■ **Exercise instructions**: Write out, without any change, the lines in the material below that run from the line with "Show details (231, 1319)" through the line with "Berkeley News (22, 2431)", both included.

"""

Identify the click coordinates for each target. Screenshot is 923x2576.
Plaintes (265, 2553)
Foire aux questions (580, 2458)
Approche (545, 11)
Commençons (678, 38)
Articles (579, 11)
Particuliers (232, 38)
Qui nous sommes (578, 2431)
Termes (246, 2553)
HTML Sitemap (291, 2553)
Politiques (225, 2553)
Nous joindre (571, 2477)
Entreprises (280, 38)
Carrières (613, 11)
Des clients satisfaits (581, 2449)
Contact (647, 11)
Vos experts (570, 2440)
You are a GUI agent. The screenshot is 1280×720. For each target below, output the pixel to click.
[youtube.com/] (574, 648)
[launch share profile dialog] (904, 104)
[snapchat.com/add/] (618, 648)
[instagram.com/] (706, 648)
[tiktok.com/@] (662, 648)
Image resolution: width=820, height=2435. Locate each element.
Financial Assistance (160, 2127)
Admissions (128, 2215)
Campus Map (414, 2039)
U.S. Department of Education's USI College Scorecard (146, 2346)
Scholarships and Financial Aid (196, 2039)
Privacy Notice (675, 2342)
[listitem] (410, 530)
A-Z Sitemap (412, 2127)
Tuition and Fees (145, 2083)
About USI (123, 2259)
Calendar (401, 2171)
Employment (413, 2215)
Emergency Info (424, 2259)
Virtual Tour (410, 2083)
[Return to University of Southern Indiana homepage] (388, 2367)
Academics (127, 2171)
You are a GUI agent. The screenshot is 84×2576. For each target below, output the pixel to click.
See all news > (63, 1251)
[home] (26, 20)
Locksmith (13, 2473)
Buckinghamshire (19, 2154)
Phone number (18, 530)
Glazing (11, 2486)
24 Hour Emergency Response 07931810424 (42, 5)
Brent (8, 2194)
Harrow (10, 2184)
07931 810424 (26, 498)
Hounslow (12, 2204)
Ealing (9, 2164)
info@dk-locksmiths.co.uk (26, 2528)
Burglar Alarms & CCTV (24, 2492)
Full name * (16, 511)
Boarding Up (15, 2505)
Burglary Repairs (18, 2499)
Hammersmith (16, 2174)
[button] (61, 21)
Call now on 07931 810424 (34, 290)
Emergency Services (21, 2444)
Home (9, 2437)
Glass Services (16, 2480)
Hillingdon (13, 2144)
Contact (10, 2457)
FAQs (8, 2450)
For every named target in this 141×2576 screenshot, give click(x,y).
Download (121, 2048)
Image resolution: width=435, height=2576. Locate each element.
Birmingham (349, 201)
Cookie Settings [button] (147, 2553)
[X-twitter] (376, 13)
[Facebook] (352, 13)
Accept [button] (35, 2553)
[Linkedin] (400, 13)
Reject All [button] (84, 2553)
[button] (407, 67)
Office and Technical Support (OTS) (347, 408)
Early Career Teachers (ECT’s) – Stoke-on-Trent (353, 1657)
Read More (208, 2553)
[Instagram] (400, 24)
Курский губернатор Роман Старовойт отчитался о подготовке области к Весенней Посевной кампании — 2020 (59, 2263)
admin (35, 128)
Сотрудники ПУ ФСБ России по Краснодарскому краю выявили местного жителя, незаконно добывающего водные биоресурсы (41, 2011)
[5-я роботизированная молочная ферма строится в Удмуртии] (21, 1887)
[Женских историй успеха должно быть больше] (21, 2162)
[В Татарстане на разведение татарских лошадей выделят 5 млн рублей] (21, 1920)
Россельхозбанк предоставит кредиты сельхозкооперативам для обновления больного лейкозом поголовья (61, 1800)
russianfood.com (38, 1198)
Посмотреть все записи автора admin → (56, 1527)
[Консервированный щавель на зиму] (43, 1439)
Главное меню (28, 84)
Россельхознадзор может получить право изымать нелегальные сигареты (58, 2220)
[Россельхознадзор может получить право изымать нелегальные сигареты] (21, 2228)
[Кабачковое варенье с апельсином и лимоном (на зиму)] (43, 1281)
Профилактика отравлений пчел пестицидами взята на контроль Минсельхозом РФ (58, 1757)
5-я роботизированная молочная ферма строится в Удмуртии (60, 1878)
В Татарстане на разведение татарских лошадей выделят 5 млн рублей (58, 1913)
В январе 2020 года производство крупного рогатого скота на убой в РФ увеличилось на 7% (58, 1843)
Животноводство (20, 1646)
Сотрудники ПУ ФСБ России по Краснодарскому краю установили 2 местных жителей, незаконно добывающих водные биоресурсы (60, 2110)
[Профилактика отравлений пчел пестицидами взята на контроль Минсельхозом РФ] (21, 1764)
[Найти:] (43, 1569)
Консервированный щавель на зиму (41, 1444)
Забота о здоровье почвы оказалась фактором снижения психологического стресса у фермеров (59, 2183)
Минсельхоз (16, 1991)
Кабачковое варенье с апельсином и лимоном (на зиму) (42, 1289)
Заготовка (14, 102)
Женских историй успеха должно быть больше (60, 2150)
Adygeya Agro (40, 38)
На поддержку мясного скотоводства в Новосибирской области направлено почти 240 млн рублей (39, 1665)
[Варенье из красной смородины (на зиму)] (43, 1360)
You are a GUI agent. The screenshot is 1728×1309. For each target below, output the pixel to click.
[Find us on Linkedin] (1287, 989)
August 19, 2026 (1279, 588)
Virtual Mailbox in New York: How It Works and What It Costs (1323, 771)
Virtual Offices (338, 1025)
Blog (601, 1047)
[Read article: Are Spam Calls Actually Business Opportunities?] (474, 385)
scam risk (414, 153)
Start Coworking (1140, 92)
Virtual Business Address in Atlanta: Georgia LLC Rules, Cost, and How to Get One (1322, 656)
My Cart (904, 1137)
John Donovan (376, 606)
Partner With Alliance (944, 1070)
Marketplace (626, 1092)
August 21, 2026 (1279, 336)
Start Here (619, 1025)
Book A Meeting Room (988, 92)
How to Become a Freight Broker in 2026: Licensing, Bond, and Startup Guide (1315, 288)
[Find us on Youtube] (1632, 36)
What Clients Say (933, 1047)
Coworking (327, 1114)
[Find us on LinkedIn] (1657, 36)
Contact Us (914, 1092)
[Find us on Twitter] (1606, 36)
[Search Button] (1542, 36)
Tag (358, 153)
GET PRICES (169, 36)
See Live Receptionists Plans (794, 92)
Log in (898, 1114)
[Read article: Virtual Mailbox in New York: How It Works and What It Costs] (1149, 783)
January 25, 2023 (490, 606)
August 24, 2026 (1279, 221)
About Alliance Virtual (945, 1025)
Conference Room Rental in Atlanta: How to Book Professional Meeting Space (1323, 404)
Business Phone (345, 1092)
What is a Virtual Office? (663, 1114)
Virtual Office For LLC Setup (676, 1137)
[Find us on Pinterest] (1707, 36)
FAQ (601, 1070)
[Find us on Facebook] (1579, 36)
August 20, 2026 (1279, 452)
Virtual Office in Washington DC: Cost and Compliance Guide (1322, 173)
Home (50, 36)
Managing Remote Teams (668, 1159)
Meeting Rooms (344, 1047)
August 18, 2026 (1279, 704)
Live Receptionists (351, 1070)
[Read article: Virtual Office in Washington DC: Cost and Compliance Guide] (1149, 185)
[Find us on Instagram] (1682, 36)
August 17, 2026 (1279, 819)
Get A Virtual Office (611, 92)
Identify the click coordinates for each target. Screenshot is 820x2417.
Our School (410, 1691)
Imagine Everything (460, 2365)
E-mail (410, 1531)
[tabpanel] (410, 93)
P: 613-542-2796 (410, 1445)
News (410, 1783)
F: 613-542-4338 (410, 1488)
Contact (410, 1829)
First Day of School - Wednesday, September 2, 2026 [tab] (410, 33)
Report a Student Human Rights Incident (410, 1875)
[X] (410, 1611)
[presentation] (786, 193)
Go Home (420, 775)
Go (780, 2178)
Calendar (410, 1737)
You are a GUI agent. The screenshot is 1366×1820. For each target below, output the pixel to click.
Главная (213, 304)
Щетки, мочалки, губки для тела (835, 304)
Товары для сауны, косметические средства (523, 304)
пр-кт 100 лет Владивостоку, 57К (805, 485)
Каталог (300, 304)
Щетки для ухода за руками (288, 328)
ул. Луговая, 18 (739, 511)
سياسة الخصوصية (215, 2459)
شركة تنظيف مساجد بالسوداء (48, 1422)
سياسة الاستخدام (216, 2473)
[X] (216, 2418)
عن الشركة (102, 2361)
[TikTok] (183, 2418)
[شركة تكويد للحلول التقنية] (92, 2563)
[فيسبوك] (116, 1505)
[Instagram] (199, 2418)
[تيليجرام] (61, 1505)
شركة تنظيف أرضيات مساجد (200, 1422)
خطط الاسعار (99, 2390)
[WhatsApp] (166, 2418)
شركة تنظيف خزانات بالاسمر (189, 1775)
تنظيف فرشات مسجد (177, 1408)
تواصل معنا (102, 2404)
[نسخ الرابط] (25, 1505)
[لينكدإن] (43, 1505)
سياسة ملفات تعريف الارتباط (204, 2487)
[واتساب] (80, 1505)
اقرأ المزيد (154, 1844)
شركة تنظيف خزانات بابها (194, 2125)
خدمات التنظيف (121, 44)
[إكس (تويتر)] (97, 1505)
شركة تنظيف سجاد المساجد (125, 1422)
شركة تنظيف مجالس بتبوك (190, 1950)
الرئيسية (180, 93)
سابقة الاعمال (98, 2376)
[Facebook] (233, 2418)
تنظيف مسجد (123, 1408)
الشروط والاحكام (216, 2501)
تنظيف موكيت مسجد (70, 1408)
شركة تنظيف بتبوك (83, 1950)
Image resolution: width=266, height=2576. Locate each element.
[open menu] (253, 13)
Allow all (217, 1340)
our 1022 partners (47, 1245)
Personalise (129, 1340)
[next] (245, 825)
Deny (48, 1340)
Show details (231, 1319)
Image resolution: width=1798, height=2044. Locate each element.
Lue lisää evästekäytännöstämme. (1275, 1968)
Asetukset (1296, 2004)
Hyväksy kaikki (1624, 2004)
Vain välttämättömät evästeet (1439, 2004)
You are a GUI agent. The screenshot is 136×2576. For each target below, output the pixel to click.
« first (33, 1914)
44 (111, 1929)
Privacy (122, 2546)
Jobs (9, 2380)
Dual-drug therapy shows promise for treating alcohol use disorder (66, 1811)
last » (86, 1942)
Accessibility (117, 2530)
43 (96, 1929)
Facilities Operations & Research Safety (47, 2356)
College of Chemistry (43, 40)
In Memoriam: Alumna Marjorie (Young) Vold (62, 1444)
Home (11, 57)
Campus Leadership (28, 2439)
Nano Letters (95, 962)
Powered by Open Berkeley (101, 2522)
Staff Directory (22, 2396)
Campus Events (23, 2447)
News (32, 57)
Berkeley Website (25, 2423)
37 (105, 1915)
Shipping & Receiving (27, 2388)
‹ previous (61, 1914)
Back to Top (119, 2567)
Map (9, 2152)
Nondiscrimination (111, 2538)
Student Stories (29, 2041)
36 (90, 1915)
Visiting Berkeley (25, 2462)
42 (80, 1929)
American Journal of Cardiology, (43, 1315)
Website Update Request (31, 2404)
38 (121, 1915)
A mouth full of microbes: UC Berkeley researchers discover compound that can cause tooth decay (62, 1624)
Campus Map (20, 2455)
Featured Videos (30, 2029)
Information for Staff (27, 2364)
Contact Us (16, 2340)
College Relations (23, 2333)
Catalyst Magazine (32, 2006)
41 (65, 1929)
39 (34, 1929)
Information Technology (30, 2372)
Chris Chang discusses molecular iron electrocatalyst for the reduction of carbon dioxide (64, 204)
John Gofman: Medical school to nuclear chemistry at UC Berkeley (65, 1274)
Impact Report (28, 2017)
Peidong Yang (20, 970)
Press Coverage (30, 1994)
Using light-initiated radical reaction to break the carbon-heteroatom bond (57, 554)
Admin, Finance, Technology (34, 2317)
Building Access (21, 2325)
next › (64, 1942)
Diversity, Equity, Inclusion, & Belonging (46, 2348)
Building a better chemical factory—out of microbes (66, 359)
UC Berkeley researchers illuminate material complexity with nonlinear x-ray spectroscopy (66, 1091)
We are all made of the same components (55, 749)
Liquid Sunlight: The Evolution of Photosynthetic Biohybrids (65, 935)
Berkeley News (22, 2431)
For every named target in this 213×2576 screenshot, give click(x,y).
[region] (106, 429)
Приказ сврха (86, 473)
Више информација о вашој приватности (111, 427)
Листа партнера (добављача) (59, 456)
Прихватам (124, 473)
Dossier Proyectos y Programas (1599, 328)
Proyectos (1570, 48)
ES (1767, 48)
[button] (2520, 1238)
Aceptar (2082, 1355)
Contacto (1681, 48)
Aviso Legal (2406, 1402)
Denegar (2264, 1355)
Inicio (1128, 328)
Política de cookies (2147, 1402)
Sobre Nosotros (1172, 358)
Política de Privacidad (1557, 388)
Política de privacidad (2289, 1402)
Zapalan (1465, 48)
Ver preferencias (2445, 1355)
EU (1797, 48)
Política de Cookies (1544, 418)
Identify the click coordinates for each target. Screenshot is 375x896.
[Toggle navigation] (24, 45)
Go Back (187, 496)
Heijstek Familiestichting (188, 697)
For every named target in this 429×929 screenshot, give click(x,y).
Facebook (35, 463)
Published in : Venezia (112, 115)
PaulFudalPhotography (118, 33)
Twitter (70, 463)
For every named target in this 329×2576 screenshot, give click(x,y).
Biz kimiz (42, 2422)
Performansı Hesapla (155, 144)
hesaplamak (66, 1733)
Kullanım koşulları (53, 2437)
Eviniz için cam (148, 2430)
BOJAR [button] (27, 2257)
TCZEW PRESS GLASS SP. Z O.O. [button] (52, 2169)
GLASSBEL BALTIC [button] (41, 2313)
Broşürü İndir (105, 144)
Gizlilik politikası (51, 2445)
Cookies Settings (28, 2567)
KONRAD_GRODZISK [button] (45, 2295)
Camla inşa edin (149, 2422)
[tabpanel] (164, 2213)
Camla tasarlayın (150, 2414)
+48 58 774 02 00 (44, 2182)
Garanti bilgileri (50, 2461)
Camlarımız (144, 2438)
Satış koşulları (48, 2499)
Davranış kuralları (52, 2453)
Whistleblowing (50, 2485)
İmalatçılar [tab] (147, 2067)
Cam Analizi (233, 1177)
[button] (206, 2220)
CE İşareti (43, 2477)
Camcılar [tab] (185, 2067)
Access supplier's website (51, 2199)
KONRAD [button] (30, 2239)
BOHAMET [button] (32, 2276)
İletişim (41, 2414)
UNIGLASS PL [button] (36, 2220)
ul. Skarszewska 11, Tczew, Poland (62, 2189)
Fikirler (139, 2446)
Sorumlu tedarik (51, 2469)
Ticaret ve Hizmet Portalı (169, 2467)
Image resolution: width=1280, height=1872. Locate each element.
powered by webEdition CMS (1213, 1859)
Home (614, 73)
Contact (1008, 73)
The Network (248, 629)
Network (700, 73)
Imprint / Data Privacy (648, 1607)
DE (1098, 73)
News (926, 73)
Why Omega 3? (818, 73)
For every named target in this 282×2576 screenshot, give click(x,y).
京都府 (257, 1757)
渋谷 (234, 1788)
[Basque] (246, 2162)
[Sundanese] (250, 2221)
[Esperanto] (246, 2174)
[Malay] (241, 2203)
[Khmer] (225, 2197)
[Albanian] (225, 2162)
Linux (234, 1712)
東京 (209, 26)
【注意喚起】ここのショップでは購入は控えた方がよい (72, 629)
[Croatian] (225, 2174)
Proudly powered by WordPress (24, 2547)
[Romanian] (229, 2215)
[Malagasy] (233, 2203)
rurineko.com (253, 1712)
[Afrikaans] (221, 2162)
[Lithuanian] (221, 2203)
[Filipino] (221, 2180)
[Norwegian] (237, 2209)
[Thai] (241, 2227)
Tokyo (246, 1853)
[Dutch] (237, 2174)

"""

■ **Written response**:
Show details (231, 1319)
Image resolution: width=1798, height=2044. Locate each element.
Lue lisää evästekäytännöstämme. (1275, 1968)
Asetukset (1296, 2004)
Hyväksy kaikki (1624, 2004)
Vain välttämättömät evästeet (1439, 2004)
You are a GUI agent. The screenshot is 136×2576. For each target below, output the pixel to click.
« first (33, 1914)
44 (111, 1929)
Privacy (122, 2546)
Jobs (9, 2380)
Dual-drug therapy shows promise for treating alcohol use disorder (66, 1811)
last » (86, 1942)
Accessibility (117, 2530)
43 (96, 1929)
Facilities Operations & Research Safety (47, 2356)
College of Chemistry (43, 40)
In Memoriam: Alumna Marjorie (Young) Vold (62, 1444)
Home (11, 57)
Campus Leadership (28, 2439)
Nano Letters (95, 962)
Powered by Open Berkeley (101, 2522)
Staff Directory (22, 2396)
Campus Events (23, 2447)
News (32, 57)
Berkeley Website (25, 2423)
37 (105, 1915)
Shipping & Receiving (27, 2388)
‹ previous (61, 1914)
Back to Top (119, 2567)
Map (9, 2152)
Nondiscrimination (111, 2538)
Student Stories (29, 2041)
36 (90, 1915)
Visiting Berkeley (25, 2462)
42 (80, 1929)
American Journal of Cardiology, (43, 1315)
Website Update Request (31, 2404)
38 (121, 1915)
A mouth full of microbes: UC Berkeley researchers discover compound that can cause tooth decay (62, 1624)
Campus Map (20, 2455)
Featured Videos (30, 2029)
Information for Staff (27, 2364)
Contact Us (16, 2340)
College Relations (23, 2333)
Catalyst Magazine (32, 2006)
41 (65, 1929)
39 (34, 1929)
Information Technology (30, 2372)
Chris Chang discusses molecular iron electrocatalyst for the reduction of carbon dioxide (64, 204)
John Gofman: Medical school to nuclear chemistry at UC Berkeley (65, 1274)
Impact Report (28, 2017)
Peidong Yang (20, 970)
Press Coverage (30, 1994)
Using light-initiated radical reaction to break the carbon-heteroatom bond (57, 554)
Admin, Finance, Technology (34, 2317)
Building Access (21, 2325)
next › (64, 1942)
Diversity, Equity, Inclusion, & Belonging (46, 2348)
Building a better chemical factory—out of microbes (66, 359)
UC Berkeley researchers illuminate material complexity with nonlinear x-ray spectroscopy (66, 1091)
We are all made of the same components (55, 749)
Liquid Sunlight: The Evolution of Photosynthetic Biohybrids (65, 935)
Berkeley News (22, 2431)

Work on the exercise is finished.